As mentioned in part I, citations can only be assigned within SciX when the cited work has a corresponding SciX record as well; in other words it has to be “indexed” in the system. In order to be able to index a record, a minimum amount of metadata of sufficient quality has to be available. Most of the indexed content in SciX consists of literature records, but a significant and fairly recent addition to our collection consists of records representing data and software. Software is truly a recent addition, but records representing data products were first introduced quite a while ago. As early as 1995 records were indexed for the data catalogs maintained by the VizieR database at CDS. In the early 2000s observing proposals were added for a number of NASA missions and observatories. A decade ago we included NASA Astrophysics grant funding proposals. In addition to these sources we are also systematically indexing records for datasets in the Planetary Data System (PDS) and datasets of the Japan Aerospace Exploration Agency (JAXA).

SciX is a publication-centric discovery platform, so it supports the discovery of research artifacts as they are linked to the scholarly literature. This informs the strategy for indexing data products: with exception of a certain class of data products, we will only index those that are formally cited in the scholarly literature. While true in principle, this statement needs to be made more explicit and nuanced. For one, we need to specify what we mean by a “certain class”. The nuance is needed for the “formally cited” part.

The “certain class” criterion relates to the fact that not all data products are created equal. There is a type of data product that is usually referred to as a “high-level science product”, or a “curated dataset”. These data products are almost like publications; in general they go through an extensive reviewing and curation process. It is this class of data products we have in mind for the “certain class” criterion for indexing. The aforementioned PDS datasets are an example of these curated data products. It is not uncommon for high-level science products to be accompanied by data publications: articles in refereed journals describing the data in detail. Often data centers and data authors prefer these articles to be cited, rather than the data product itself. This is typically done by including in a data product landing page a “cite as” statement recommending that a paper citation be used instead. However, reality has shown that these statements are not always followed. It is not clear whether this is the result of an author ignoring this statement or some information being lost during the journal’s copy-editing process. Having said this, the official SciX point of view is that when a data paper is available, both the paper and the dataset should be cited; just like with software papers, data papers are insufficient proxies for a particular dataset. The data paper should be included as citation for background information and attribution, while the dataset should be cited separately to support reproducibility and discoverability.
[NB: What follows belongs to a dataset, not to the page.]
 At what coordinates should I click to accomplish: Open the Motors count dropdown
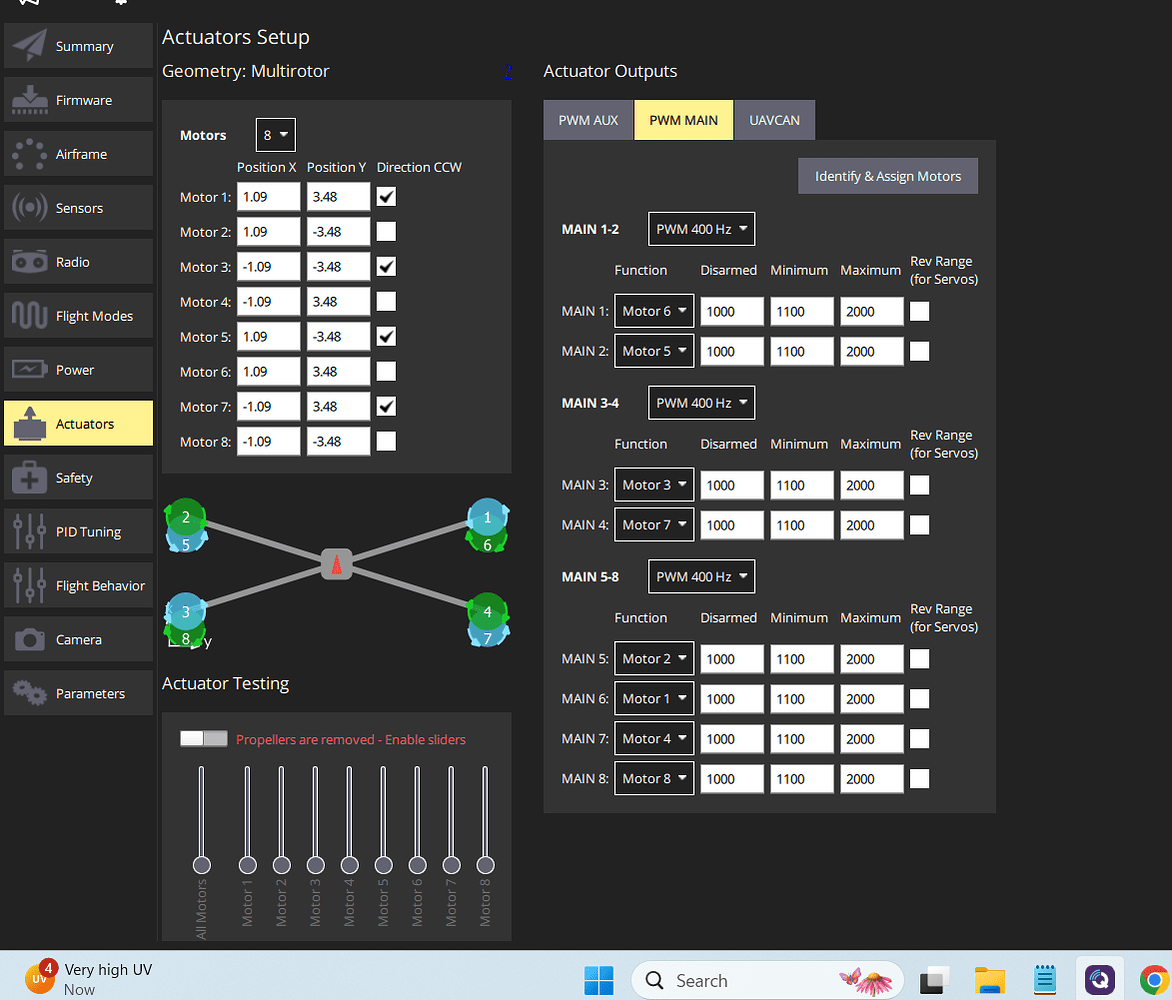tap(275, 134)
Besides these high-level data products there is a very long tail of custom data products; they are mostly those that were made to support a particular publication. Some data centers support the creation of data bundles based on the selection of parts of larger datasets, often supporting the creation of a DOI for this custom bundle. Creating records for these as they get cited would result in opening the floodgates for indexed data products in SciX. Clearly, that would not be a desirable outcome. This is the part where we need to nuance the indexing criterion. This nuance will come in the form of a “reuse criterion”: only when a data product is cited a second time will a record be created. Figure 2 gives an indication of what to expect: it shows the citation count as a function of publication year for dataset records in NASA SciX. These are not the actual counts, currently in the system, but the estimated ones if we were to create a record for every cited DOI corresponding to a dataset. The actual counts are likely to be even higher.


Figure 2. Estimated citation count as a function of publication year for dataset records in SciX


In total, there are about 179k of these datasets, but only 19k were cited more than once.
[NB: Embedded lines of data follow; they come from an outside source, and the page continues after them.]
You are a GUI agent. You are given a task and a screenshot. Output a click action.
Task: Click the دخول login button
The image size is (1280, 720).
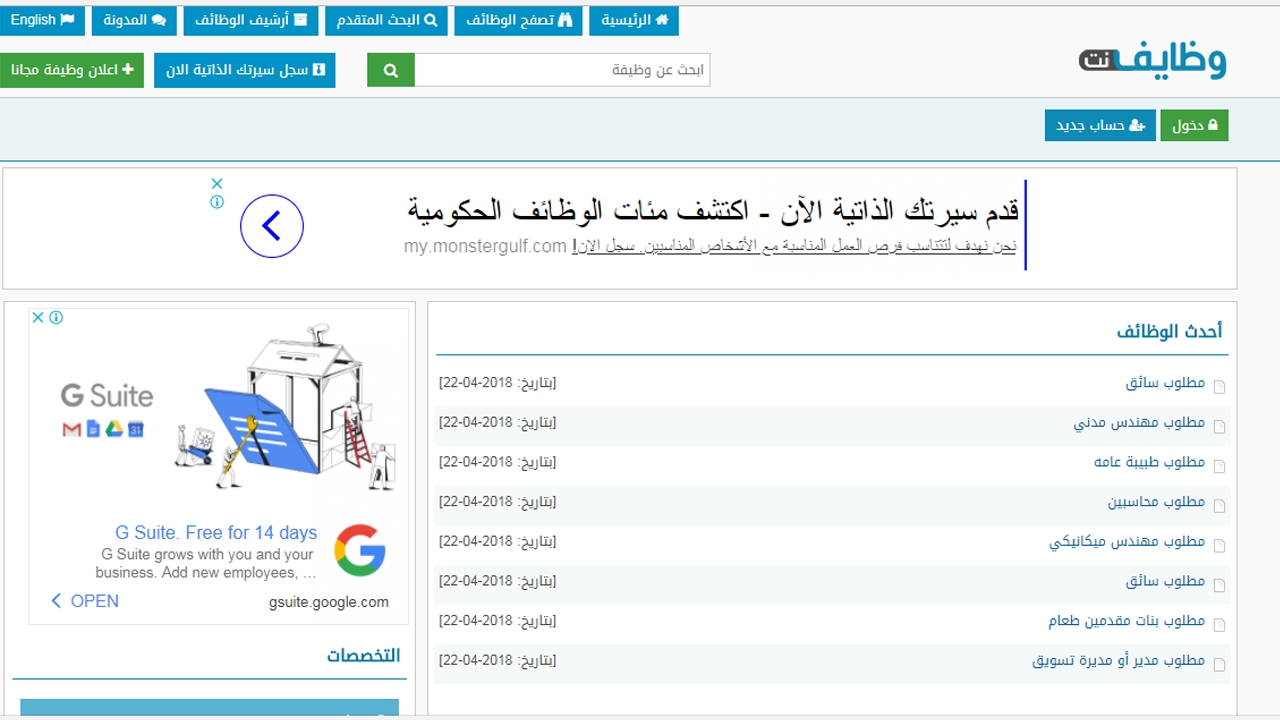1194,126
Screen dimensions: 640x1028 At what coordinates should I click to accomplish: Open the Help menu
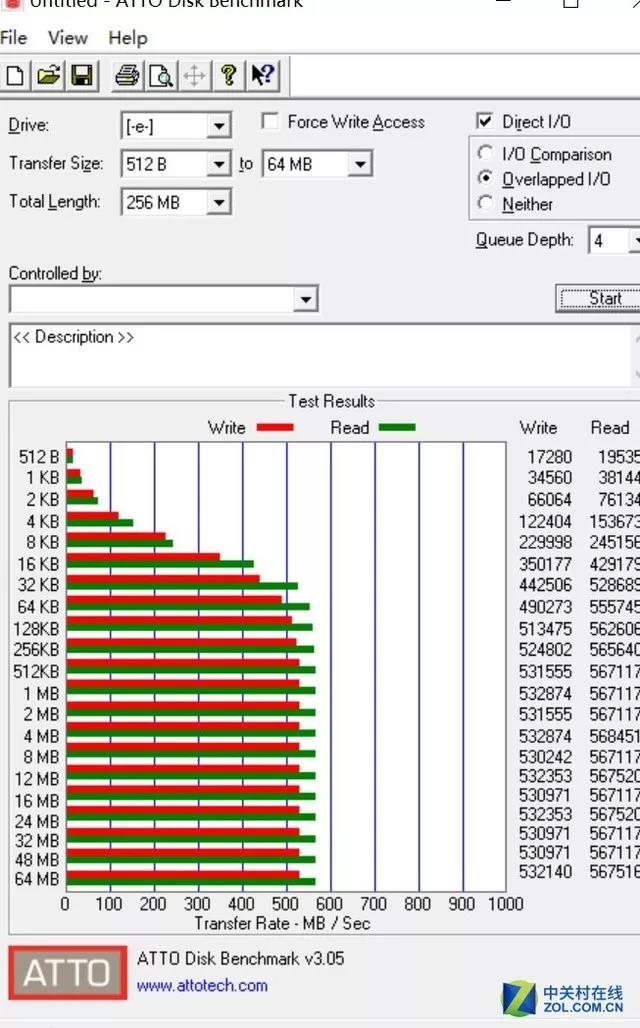128,38
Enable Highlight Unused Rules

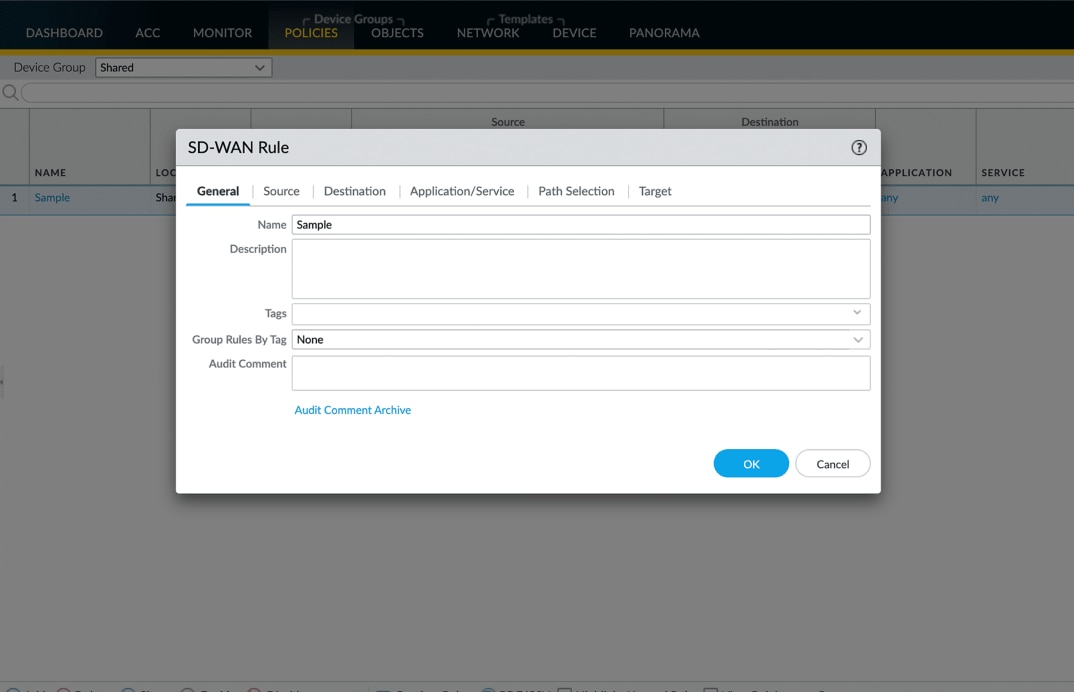(564, 690)
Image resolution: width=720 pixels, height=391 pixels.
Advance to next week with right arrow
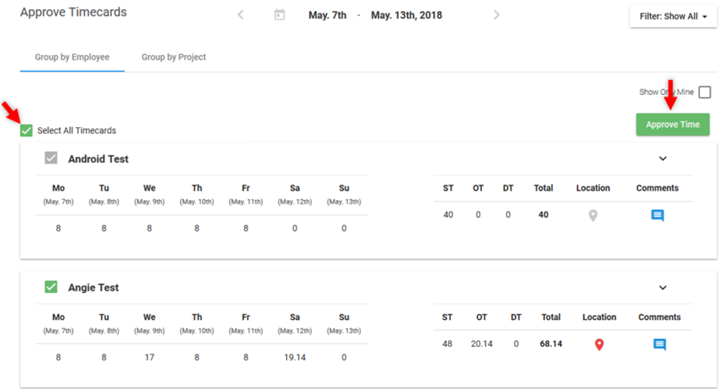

That leaves one last matter: the minimal metadata required and metadata quality. To support discoverability, a record needs a minimal set of attributes and these attributes need to be meaningful to a wider audience than just the creators of the data. Software records indexed from Zenodo offer some examples of the challenges: some author names are just represented by their Github handles and some records do not have an abstract, just a nondescript title.

This minimal set of desired attributes for software and data products is the following:

  1. Title
  2. Authors
  3. Abstract
  4. Publication date
  5. Link to the data

Ideally, having keywords would be great too, especially if they come from a controlled vocabulary or ontology (like the Unified Astronomy Thesaurus). Metadata quality is harder to check; clearly we do not do this for software records.
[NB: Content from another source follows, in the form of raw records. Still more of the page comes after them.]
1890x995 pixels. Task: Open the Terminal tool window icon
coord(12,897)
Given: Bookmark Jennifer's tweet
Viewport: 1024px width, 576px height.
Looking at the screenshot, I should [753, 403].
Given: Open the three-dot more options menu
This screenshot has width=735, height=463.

We can summarize the acceptance criteria for indexing data products as follows:

  1. If the citation found is for a dataset already indexed in SciX: assign the new citation
  2. If the citation found is new and for a high-level/curated dataset: create record & assign citation
  3. If the dataset was cited for a second time: create record & assign both citations

The third criterion is to prevent the floodgates effect, mentioned earlier.

As said earlier, the statement “publication contains a link to a dataset in the reference section” has a specific meaning: the citation must use the DOI of the data product. The simple reason is that any other URIs are not actionable because they do not have metadata associated with them that can be retrieved from a registry; given a DOI, all metadata can be harvested automatically from the repository where the DOI was registered.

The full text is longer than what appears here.